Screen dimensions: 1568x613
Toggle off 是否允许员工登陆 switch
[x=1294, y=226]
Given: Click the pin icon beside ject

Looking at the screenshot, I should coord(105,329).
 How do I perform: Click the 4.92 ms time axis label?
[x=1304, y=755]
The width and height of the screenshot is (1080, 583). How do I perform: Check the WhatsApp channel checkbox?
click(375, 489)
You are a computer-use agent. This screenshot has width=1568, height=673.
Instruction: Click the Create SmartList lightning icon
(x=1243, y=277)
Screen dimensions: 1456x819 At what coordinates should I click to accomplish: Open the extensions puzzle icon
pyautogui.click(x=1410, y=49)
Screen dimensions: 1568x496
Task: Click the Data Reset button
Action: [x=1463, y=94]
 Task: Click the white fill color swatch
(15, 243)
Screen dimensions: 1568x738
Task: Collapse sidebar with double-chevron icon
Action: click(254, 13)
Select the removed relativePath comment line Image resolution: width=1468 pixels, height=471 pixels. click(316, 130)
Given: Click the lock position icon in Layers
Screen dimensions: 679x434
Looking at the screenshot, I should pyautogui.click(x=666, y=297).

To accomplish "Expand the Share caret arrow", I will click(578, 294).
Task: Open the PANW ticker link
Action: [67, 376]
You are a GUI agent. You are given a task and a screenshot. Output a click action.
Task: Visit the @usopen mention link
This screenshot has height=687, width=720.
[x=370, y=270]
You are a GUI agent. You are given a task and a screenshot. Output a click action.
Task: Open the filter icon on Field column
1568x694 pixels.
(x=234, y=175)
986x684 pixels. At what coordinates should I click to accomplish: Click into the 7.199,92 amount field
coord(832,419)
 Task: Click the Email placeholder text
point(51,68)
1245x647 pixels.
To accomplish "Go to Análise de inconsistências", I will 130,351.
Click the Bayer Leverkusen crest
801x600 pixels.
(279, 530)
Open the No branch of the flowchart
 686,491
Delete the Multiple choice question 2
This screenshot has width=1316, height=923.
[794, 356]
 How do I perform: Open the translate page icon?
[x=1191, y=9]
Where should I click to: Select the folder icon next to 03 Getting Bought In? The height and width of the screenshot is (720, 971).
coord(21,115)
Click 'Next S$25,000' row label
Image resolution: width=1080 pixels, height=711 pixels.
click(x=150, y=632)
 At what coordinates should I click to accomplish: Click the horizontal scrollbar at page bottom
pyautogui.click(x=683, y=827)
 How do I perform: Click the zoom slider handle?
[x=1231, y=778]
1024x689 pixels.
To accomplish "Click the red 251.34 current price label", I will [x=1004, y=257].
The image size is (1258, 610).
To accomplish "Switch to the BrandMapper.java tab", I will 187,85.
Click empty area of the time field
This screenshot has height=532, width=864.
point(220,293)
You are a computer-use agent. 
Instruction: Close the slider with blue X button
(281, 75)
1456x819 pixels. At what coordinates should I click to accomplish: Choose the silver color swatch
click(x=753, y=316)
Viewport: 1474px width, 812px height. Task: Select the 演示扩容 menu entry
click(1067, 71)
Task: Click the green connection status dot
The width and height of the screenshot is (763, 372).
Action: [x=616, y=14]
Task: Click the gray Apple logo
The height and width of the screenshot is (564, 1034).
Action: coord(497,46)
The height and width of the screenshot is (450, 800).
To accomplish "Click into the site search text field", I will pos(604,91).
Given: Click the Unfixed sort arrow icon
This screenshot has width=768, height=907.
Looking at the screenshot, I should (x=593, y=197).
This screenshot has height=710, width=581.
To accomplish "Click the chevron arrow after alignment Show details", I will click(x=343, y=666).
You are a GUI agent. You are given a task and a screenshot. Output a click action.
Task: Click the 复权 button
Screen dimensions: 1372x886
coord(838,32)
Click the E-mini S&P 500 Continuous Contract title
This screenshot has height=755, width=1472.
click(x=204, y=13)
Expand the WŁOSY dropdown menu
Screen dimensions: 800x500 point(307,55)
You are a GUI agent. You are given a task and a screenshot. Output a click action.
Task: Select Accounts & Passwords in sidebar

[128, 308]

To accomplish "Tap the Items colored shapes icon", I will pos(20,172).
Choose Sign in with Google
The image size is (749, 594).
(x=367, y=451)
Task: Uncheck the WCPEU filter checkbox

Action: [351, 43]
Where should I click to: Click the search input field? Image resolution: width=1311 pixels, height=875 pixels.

=-=-=-=-=

Rewrite all of the records above, changing every "GUI agent" to "desktop agent" and leaving everything else as it is.

Screen dimensions: 1568x613
Toggle off 是否允许员工登陆 switch
[x=1294, y=226]
Given: Click the pin icon beside ject

Looking at the screenshot, I should coord(105,329).
 How do I perform: Click the 4.92 ms time axis label?
[x=1304, y=755]
The width and height of the screenshot is (1080, 583). How do I perform: Check the WhatsApp channel checkbox?
click(375, 489)
You are a computer-use agent. This screenshot has width=1568, height=673.
Instruction: Click the Create SmartList lightning icon
(x=1243, y=277)
Screen dimensions: 1456x819 At what coordinates should I click to accomplish: Open the extensions puzzle icon
pyautogui.click(x=1410, y=49)
Screen dimensions: 1568x496
Task: Click the Data Reset button
Action: [x=1463, y=94]
 Task: Click the white fill color swatch
(15, 243)
Screen dimensions: 1568x738
Task: Collapse sidebar with double-chevron icon
Action: click(254, 13)
Select the removed relativePath comment line Image resolution: width=1468 pixels, height=471 pixels. click(316, 130)
Given: Click the lock position icon in Layers
Screen dimensions: 679x434
Looking at the screenshot, I should pyautogui.click(x=666, y=297).

To accomplish "Expand the Share caret arrow", I will click(578, 294).
Task: Open the PANW ticker link
Action: [67, 376]
You are a desktop agent. You are given a task and a screenshot. Output a click action.
Task: Visit the @usopen mention link
This screenshot has height=687, width=720.
[x=370, y=270]
You are a desktop agent. You are given a task and a screenshot. Output a click action.
Task: Open the filter icon on Field column
1568x694 pixels.
(x=234, y=175)
986x684 pixels. At what coordinates should I click to accomplish: Click into the 7.199,92 amount field
coord(832,419)
 Task: Click the Email placeholder text
point(51,68)
1245x647 pixels.
To accomplish "Go to Análise de inconsistências", I will 130,351.
Click the Bayer Leverkusen crest
801x600 pixels.
(279, 530)
Open the No branch of the flowchart
 686,491
Delete the Multiple choice question 2
This screenshot has width=1316, height=923.
[794, 356]
 How do I perform: Open the translate page icon?
[x=1191, y=9]
Where should I click to: Select the folder icon next to 03 Getting Bought In? The height and width of the screenshot is (720, 971).
coord(21,115)
Click 'Next S$25,000' row label
Image resolution: width=1080 pixels, height=711 pixels.
click(x=150, y=632)
 At what coordinates should I click to accomplish: Click the horizontal scrollbar at page bottom
pyautogui.click(x=683, y=827)
 How do I perform: Click the zoom slider handle?
[x=1231, y=778]
1024x689 pixels.
To accomplish "Click the red 251.34 current price label", I will [x=1004, y=257].
The image size is (1258, 610).
To accomplish "Switch to the BrandMapper.java tab", I will 187,85.
Click empty area of the time field
This screenshot has height=532, width=864.
point(220,293)
You are a computer-use agent. 
Instruction: Close the slider with blue X button
(281, 75)
1456x819 pixels. At what coordinates should I click to accomplish: Choose the silver color swatch
click(x=753, y=316)
Viewport: 1474px width, 812px height. Task: Select the 演示扩容 menu entry
click(1067, 71)
Task: Click the green connection status dot
The width and height of the screenshot is (763, 372).
Action: [x=616, y=14]
Task: Click the gray Apple logo
The height and width of the screenshot is (564, 1034).
Action: coord(497,46)
The height and width of the screenshot is (450, 800).
To accomplish "Click into the site search text field", I will pos(604,91).
Given: Click the Unfixed sort arrow icon
This screenshot has width=768, height=907.
Looking at the screenshot, I should (x=593, y=197).
This screenshot has height=710, width=581.
To accomplish "Click the chevron arrow after alignment Show details", I will click(x=343, y=666).
You are a desktop agent. You are given a task and a screenshot. Output a click action.
Task: Click the 复权 button
Screen dimensions: 1372x886
coord(838,32)
Click the E-mini S&P 500 Continuous Contract title
This screenshot has height=755, width=1472.
click(x=204, y=13)
Expand the WŁOSY dropdown menu
Screen dimensions: 800x500 point(307,55)
You are a desktop agent. You are given a task and a screenshot. Output a click action.
Task: Select Accounts & Passwords in sidebar

[128, 308]

To accomplish "Tap the Items colored shapes icon", I will pos(20,172).
Choose Sign in with Google
The image size is (749, 594).
(x=367, y=451)
Task: Uncheck the WCPEU filter checkbox

Action: [351, 43]
Where should I click to: Click the search input field? Image resolution: width=1311 pixels, height=875 pixels.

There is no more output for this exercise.